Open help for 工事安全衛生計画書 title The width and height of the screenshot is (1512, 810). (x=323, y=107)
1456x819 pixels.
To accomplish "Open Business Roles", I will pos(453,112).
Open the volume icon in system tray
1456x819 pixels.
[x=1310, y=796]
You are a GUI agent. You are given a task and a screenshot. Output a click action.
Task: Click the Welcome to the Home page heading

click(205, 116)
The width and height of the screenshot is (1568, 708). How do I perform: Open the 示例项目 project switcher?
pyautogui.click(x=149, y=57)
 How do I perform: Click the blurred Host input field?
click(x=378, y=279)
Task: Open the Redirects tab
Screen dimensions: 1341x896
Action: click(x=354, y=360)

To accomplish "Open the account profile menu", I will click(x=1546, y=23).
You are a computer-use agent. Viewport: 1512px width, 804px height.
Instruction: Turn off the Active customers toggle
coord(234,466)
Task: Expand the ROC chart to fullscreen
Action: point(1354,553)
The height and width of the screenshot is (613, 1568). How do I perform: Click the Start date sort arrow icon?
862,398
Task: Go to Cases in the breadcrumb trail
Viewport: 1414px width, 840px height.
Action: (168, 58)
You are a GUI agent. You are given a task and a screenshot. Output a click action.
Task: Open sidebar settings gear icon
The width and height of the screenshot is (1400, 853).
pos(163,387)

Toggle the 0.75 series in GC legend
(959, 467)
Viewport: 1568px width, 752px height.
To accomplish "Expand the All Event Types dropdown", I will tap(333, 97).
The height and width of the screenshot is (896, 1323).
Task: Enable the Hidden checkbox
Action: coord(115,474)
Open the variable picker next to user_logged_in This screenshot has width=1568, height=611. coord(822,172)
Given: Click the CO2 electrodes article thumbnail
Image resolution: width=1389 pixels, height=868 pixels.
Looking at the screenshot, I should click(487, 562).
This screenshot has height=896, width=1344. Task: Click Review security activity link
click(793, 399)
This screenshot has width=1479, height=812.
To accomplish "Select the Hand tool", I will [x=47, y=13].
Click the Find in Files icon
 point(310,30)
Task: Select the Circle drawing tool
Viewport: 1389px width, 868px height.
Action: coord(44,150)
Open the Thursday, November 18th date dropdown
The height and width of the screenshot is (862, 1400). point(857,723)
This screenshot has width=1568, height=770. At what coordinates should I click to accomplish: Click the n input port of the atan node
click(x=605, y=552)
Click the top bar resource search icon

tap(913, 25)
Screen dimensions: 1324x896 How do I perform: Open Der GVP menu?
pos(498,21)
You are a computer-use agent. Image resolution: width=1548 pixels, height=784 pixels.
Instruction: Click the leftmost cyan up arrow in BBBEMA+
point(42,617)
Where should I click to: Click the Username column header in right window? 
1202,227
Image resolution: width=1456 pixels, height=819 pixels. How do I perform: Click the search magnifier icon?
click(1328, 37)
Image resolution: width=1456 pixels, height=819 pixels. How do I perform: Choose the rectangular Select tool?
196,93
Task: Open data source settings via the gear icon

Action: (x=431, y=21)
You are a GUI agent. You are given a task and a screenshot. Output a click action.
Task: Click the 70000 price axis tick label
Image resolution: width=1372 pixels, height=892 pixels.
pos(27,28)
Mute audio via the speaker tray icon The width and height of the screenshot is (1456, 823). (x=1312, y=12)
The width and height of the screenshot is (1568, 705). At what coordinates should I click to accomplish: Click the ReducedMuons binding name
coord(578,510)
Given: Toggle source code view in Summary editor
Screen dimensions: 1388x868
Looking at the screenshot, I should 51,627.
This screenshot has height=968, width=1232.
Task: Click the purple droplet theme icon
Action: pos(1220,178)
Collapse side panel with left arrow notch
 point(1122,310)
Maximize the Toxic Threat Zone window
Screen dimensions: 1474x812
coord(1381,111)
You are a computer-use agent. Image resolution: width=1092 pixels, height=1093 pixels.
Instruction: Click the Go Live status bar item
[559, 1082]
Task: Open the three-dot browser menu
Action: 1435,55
* * *
● **INSTRUCTIONS TO FOLLOW**:
Transcribe the data above in full, keeping every word as it is.

● **SOLUTION TO THE PROBLEM**:
Open help for 工事安全衛生計画書 title The width and height of the screenshot is (1512, 810). (x=323, y=107)
1456x819 pixels.
To accomplish "Open Business Roles", I will pos(453,112).
Open the volume icon in system tray
1456x819 pixels.
[x=1310, y=796]
You are a GUI agent. You are given a task and a screenshot. Output a click action.
Task: Click the Welcome to the Home page heading

click(205, 116)
The width and height of the screenshot is (1568, 708). How do I perform: Open the 示例项目 project switcher?
pyautogui.click(x=149, y=57)
 How do I perform: Click the blurred Host input field?
click(x=378, y=279)
Task: Open the Redirects tab
Screen dimensions: 1341x896
Action: click(x=354, y=360)

To accomplish "Open the account profile menu", I will click(x=1546, y=23).
You are a computer-use agent. Viewport: 1512px width, 804px height.
Instruction: Turn off the Active customers toggle
coord(234,466)
Task: Expand the ROC chart to fullscreen
Action: point(1354,553)
The height and width of the screenshot is (613, 1568). How do I perform: Click the Start date sort arrow icon?
862,398
Task: Go to Cases in the breadcrumb trail
Viewport: 1414px width, 840px height.
Action: (168, 58)
You are a GUI agent. You are given a task and a screenshot. Output a click action.
Task: Open sidebar settings gear icon
The width and height of the screenshot is (1400, 853).
pos(163,387)

Toggle the 0.75 series in GC legend
(959, 467)
Viewport: 1568px width, 752px height.
To accomplish "Expand the All Event Types dropdown", I will tap(333, 97).
The height and width of the screenshot is (896, 1323).
Task: Enable the Hidden checkbox
Action: coord(115,474)
Open the variable picker next to user_logged_in This screenshot has width=1568, height=611. coord(822,172)
Given: Click the CO2 electrodes article thumbnail
Image resolution: width=1389 pixels, height=868 pixels.
Looking at the screenshot, I should click(487, 562).
This screenshot has height=896, width=1344. Task: Click Review security activity link
click(793, 399)
This screenshot has width=1479, height=812.
To accomplish "Select the Hand tool", I will [x=47, y=13].
Click the Find in Files icon
 point(310,30)
Task: Select the Circle drawing tool
Viewport: 1389px width, 868px height.
Action: coord(44,150)
Open the Thursday, November 18th date dropdown
The height and width of the screenshot is (862, 1400). point(857,723)
This screenshot has width=1568, height=770. At what coordinates should I click to accomplish: Click the n input port of the atan node
click(x=605, y=552)
Click the top bar resource search icon

tap(913, 25)
Screen dimensions: 1324x896 How do I perform: Open Der GVP menu?
pos(498,21)
You are a computer-use agent. Image resolution: width=1548 pixels, height=784 pixels.
Instruction: Click the leftmost cyan up arrow in BBBEMA+
point(42,617)
Where should I click to: Click the Username column header in right window? 
1202,227
Image resolution: width=1456 pixels, height=819 pixels. How do I perform: Click the search magnifier icon?
click(1328, 37)
Image resolution: width=1456 pixels, height=819 pixels. How do I perform: Choose the rectangular Select tool?
196,93
Task: Open data source settings via the gear icon

Action: (x=431, y=21)
You are a GUI agent. You are given a task and a screenshot. Output a click action.
Task: Click the 70000 price axis tick label
Image resolution: width=1372 pixels, height=892 pixels.
pos(27,28)
Mute audio via the speaker tray icon The width and height of the screenshot is (1456, 823). (x=1312, y=12)
The width and height of the screenshot is (1568, 705). At what coordinates should I click to accomplish: Click the ReducedMuons binding name
coord(578,510)
Given: Toggle source code view in Summary editor
Screen dimensions: 1388x868
Looking at the screenshot, I should 51,627.
This screenshot has height=968, width=1232.
Task: Click the purple droplet theme icon
Action: pos(1220,178)
Collapse side panel with left arrow notch
 point(1122,310)
Maximize the Toxic Threat Zone window
Screen dimensions: 1474x812
coord(1381,111)
You are a computer-use agent. Image resolution: width=1092 pixels, height=1093 pixels.
Instruction: Click the Go Live status bar item
[559, 1082]
Task: Open the three-dot browser menu
Action: 1435,55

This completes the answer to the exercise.